I offered three insights to these questions yet I am certain there are more. What do you think it takes to lead a thriving congregation?


[1] I did not sponsor the meeting, I was a guest.  I did notice that among all the business owners in this evangelical organization not a single female business owner was present, nor did it seem like this was expected.  I mention this because many female business owners run companies that exhibit cutting edge employee relationships, superior customer service and superior profit margins.  The National Association of Women Business Owners, of which my wife is a part, has industry leading female executives that are often overlooked or dismissed by their male counterparts.  I would like to say that in the church world things are different that women are recognized for their gifts and abilities and authenticated in their ministries and leadership – but the same bigotry faced by women in the market place is simply re-framed with spiritual language in the church world and is offered as a biblically authenticated model of gender relationships.  I want to call this into question.

[2] Nehemiah 4:6.  My premise has been challenged by other educators in Christian Leadership who suggest that business models and assumptions are inadequate for the church – I agree with the statement as it stands.
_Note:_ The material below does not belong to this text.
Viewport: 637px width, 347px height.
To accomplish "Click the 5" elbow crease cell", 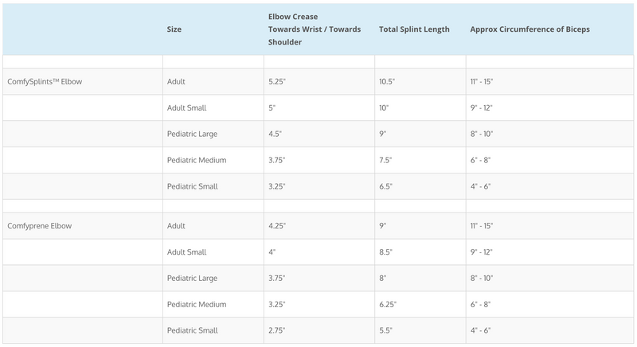I will pyautogui.click(x=272, y=108).
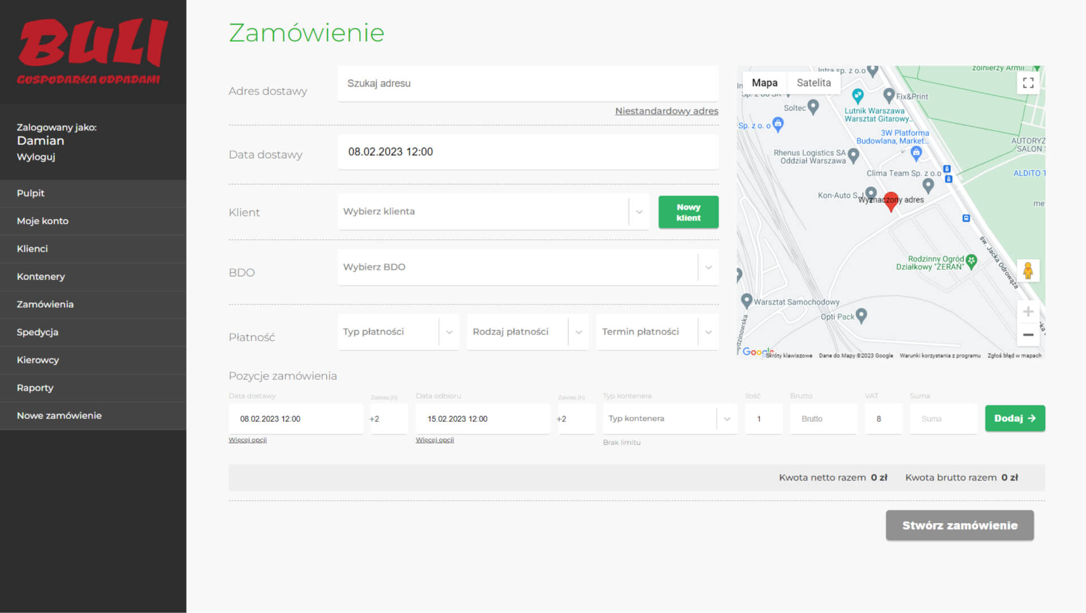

The mission of the church is not reducible to profit.   What I disagree with is that the ministry of the church is not measurable.  The simple fact is that the reasons why pastors and some Christian educators say that the ministry of the church is not measurable mirrors the excuses I have heard from my direct reports in business where everything is measurable.  The same verbiage and the same reasoning from one context to the next suggest to me that such statements are excuses used to mask the fear of accountability.  So, in the absence of a compelling alternative I will retain my assumption that there are measurable aspects of ministry and organizational development that must be used in the church and para-church organizations that keep the missional focus sharp and the work effective rather than the dull irrelevance that is sometimes the case.